E se pur facile sarebbe stato esprimere malizia nel confronto con l’immagine lì rappresentata da corpi intrecciati al suolo, di cui quattro maschili, tre femminili, uno dei quali contraddistinto dalle procaci forme della stessa Ucciditrice di Dei, improbabile, anche per il più lussurioso dei possibili testimoni di quella scena, sarebbe stato riuscire a fraintendere quanto, allor, avvenne, nel rapido e quasi feroce susseguirsi di colpi perfettamente mirati che la donna guerriero fu in grado di portare a compimento, a discapito di tutti i propri antagonisti, uomini e donne, umani e chimere che essi fossero, trionfando rapidamente su di essi e, soltanto al termine di ciò, riservandosi l’opportunità di tentare di risollevarsi dal suolo, per recuperare, innanzitutto, la propria postura eretta e, successivamente, il controllo di sé e dell’ambiente a sé circostante in misura utile a lasciare, finalmente, quel negozio.

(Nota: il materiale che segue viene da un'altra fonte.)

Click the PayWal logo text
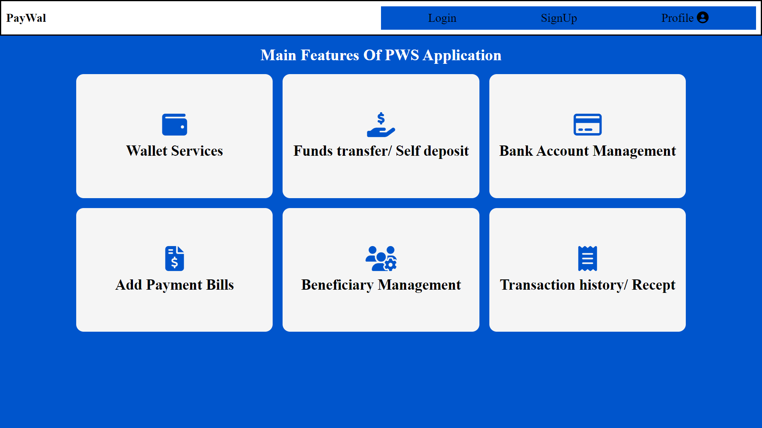click(26, 18)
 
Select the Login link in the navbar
click(442, 18)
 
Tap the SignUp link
click(559, 18)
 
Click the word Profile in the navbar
click(677, 18)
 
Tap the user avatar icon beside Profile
click(703, 17)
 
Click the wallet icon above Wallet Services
click(175, 124)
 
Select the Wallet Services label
click(175, 151)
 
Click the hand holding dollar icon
click(381, 124)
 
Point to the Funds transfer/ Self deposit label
click(381, 151)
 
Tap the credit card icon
click(587, 124)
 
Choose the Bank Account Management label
click(587, 151)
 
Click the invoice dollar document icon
click(175, 258)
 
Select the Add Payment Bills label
click(175, 285)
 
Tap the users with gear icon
click(381, 258)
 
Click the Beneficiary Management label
click(381, 285)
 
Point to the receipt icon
click(587, 258)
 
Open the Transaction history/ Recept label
click(587, 285)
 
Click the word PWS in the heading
click(402, 55)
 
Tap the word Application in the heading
click(462, 55)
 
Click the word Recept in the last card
click(654, 285)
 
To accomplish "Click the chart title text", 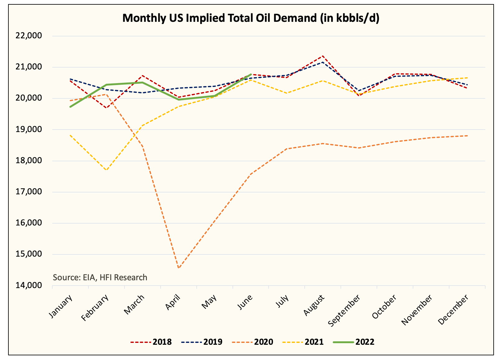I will point(251,18).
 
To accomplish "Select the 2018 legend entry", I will point(151,342).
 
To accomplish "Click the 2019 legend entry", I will point(202,342).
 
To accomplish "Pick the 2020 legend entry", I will point(253,342).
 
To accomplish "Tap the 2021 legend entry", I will point(303,342).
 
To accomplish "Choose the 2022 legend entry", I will point(354,342).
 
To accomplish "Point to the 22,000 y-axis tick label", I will point(29,36).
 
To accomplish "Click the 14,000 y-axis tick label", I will point(29,286).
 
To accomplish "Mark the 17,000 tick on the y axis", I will point(29,192).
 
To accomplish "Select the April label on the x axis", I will point(174,302).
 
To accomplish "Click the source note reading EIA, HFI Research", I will point(100,277).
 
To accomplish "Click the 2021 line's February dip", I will point(107,170).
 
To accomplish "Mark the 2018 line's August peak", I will point(323,56).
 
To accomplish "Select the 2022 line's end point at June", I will point(251,74).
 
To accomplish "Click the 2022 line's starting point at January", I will point(71,107).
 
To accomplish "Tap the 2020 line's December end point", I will point(467,136).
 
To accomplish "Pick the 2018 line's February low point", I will point(107,108).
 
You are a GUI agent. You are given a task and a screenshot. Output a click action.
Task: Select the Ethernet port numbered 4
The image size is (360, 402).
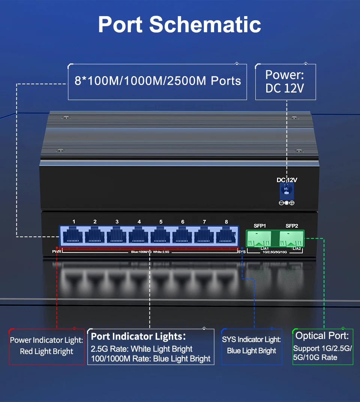[139, 236]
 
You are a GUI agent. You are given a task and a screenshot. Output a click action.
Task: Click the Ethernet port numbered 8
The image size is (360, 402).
[226, 236]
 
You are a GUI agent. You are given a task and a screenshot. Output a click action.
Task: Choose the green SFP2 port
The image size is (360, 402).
[291, 238]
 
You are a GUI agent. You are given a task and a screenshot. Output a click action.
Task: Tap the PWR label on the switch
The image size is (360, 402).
[57, 251]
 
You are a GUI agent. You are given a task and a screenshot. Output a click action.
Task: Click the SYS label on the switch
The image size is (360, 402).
[242, 252]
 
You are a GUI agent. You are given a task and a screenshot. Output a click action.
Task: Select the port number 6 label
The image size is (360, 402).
[183, 222]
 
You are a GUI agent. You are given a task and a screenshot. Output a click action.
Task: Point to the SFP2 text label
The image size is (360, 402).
[292, 226]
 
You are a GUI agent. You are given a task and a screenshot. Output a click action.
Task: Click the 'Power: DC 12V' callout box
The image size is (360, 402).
[285, 82]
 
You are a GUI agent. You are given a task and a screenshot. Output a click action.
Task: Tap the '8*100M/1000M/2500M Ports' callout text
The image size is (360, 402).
[158, 81]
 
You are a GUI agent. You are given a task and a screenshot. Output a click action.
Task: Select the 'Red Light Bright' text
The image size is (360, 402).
[46, 351]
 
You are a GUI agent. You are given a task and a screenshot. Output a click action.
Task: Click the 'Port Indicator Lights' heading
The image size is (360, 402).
[138, 336]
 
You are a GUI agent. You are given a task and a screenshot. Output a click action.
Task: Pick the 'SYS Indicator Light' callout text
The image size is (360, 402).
[251, 339]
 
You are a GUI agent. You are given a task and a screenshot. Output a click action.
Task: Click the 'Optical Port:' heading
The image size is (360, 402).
[322, 335]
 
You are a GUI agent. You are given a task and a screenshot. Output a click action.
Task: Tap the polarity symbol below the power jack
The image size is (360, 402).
[287, 203]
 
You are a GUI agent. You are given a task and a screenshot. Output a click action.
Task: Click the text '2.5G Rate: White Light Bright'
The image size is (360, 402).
[142, 349]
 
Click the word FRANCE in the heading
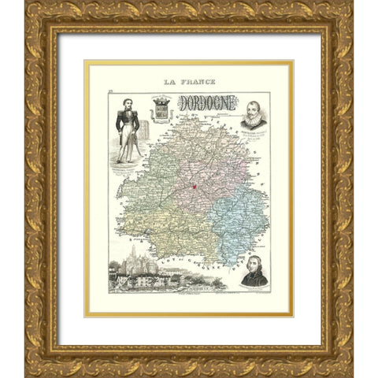200,82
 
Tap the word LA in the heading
169,82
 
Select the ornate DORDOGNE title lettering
206,103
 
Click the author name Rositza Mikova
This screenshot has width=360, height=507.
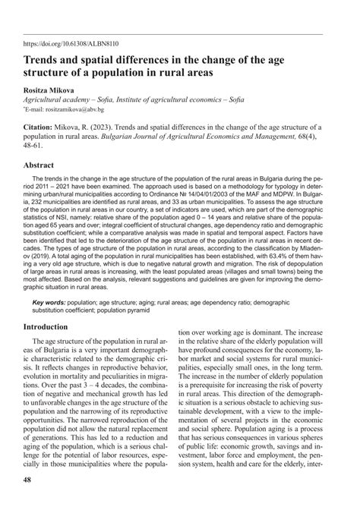pos(52,89)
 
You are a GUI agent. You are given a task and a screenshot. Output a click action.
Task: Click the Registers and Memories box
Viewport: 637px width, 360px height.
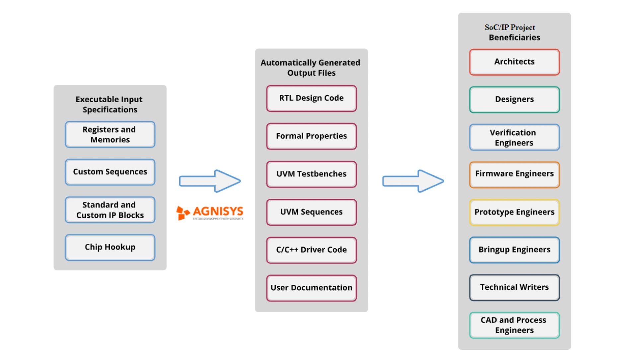point(110,134)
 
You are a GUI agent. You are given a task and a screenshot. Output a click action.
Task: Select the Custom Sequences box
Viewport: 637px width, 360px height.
point(110,172)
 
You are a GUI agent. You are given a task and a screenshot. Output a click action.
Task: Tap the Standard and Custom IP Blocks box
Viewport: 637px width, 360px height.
point(110,210)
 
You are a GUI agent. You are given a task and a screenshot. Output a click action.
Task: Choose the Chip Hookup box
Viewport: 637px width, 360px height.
point(110,247)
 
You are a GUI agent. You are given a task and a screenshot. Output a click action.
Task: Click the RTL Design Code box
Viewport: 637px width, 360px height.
point(311,98)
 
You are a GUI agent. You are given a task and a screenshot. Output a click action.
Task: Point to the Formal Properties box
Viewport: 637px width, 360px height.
point(311,136)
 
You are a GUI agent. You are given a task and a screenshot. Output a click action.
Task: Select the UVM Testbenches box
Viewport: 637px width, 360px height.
point(311,174)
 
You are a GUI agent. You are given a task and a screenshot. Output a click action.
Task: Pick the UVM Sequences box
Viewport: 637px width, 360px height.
point(311,212)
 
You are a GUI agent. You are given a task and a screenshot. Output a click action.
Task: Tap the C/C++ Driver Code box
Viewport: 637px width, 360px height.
point(311,250)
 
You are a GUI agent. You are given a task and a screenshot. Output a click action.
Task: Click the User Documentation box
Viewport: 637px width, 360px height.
point(311,288)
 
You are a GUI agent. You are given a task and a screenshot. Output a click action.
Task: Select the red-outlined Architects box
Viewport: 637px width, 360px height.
point(514,62)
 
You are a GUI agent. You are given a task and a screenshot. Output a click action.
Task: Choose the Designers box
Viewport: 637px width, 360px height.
point(514,100)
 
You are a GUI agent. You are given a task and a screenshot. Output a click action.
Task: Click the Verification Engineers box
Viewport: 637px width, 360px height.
point(514,137)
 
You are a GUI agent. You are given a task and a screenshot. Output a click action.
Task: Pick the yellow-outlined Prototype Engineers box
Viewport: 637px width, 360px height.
point(514,212)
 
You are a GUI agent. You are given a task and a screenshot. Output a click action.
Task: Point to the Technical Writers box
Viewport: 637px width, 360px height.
point(514,287)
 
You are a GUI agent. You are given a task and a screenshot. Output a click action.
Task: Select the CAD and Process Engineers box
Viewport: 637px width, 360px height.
point(514,325)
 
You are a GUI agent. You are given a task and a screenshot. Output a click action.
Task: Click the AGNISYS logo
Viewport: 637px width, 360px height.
point(210,213)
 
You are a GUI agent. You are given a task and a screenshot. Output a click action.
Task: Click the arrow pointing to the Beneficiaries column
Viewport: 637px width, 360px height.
point(413,181)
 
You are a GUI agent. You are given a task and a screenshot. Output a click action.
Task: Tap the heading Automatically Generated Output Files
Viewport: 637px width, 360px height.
point(311,68)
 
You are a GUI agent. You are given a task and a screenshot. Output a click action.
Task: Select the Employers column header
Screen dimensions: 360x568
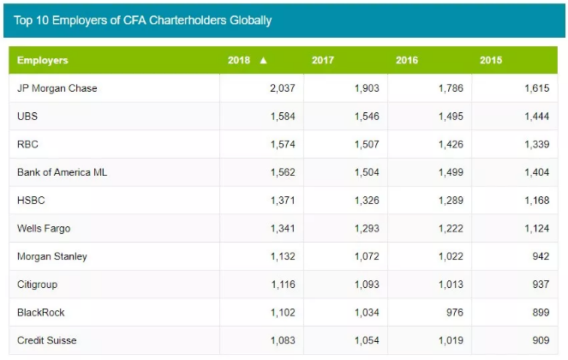[x=43, y=61]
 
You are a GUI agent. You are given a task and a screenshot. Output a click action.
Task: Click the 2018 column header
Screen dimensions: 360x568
[x=239, y=61]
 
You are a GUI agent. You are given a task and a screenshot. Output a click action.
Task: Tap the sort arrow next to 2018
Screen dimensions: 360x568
[x=264, y=61]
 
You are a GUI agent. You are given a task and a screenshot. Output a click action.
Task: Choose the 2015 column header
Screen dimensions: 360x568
[x=492, y=61]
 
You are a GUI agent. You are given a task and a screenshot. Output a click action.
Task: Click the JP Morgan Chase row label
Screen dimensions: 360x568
[x=57, y=88]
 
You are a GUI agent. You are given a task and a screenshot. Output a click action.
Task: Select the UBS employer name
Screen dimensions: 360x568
[x=27, y=117]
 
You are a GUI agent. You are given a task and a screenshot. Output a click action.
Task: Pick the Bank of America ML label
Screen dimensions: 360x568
[x=62, y=172]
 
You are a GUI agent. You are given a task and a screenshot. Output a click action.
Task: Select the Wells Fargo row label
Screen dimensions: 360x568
[x=44, y=229]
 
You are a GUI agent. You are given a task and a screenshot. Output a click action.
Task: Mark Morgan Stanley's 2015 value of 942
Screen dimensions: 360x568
[x=538, y=256]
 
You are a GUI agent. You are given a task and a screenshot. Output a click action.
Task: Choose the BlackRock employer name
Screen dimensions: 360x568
[x=41, y=313]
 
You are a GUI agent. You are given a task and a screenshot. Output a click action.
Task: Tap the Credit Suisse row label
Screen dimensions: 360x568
[x=46, y=340]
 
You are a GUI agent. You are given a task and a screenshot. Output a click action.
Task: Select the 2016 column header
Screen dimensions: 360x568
[x=408, y=61]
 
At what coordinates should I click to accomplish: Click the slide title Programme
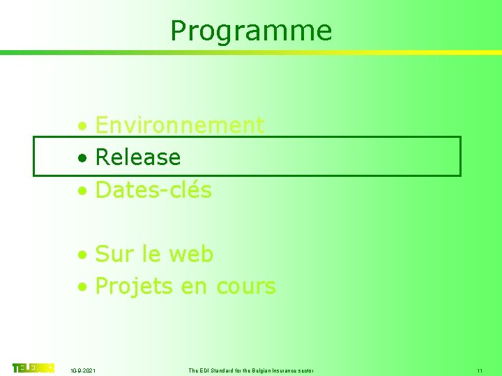click(x=251, y=31)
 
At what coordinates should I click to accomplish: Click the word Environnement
click(x=179, y=125)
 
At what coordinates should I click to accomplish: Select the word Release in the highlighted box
click(x=138, y=157)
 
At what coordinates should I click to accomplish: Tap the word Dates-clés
click(x=153, y=189)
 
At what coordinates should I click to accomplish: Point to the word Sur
click(x=115, y=254)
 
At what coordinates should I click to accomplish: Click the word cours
click(x=246, y=286)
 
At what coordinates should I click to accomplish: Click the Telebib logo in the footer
click(x=33, y=368)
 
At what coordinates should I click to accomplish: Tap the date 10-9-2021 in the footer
click(x=84, y=370)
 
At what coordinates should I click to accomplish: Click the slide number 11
click(x=480, y=370)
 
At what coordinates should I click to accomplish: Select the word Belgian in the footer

Innegabile, allora, sarebbe stato per lei ammettere una certa, effettiva difficoltà a controllare il proprio equilibrio non tanto in assenza dell’udito, quanto e piuttosto per lo sconquassamento che, entro le proprie orecchie, la deflagrazione precedente aveva generato. Ciò non di meno, più per forza di volontà che per qualche altra effettiva ragione, costante fondamentale della propria intera esistenza, ella si costrinse, malgrado tutto, a mantenersi eretta, e a contemplare lo sfacelo attorno a lei venutosi a creare, fra i corpi svenuti o prossimi a essere tali di entrambi i contingenti di uomini in nero da lei affrontati, e comunque non uccisi, fra la terrorizzata commessa del negozio, ancor rannicchiata nel medesimo angolo là dove l’aveva lasciata, apparentemente indenne, scaffali, scatole e casse completamente sconquassate e, soprattutto, parte del proprio stesso camuffamento, allor lì sparso in giro: la propria nera parrucca, decisamente più arruffata di quanto non avrebbe avuto a doversi riconoscere all’ingresso nel negozio, infatti, penzolava da alcuni scaffali qualche piede più avanti rispetto a lei, mentre i propri occhiali, purtroppo con una lente in completamente in frantumi, e in ciò obiettivamente inutili, facevano capolino da sotto uno scatolone, forse responsabile della loro rottura.

« … evo anche pagati bene. » sbuffò, in riferimento a questi ultimi, nel mentre in cui, rendendosi conto di star iniziando a recuperare una parte del proprio udito, si impose di compiere qualche passo, a riappropriarsi, allora, quantomeno della parrucca, prima di cambiare, quanto più rapidamente possibile, aria.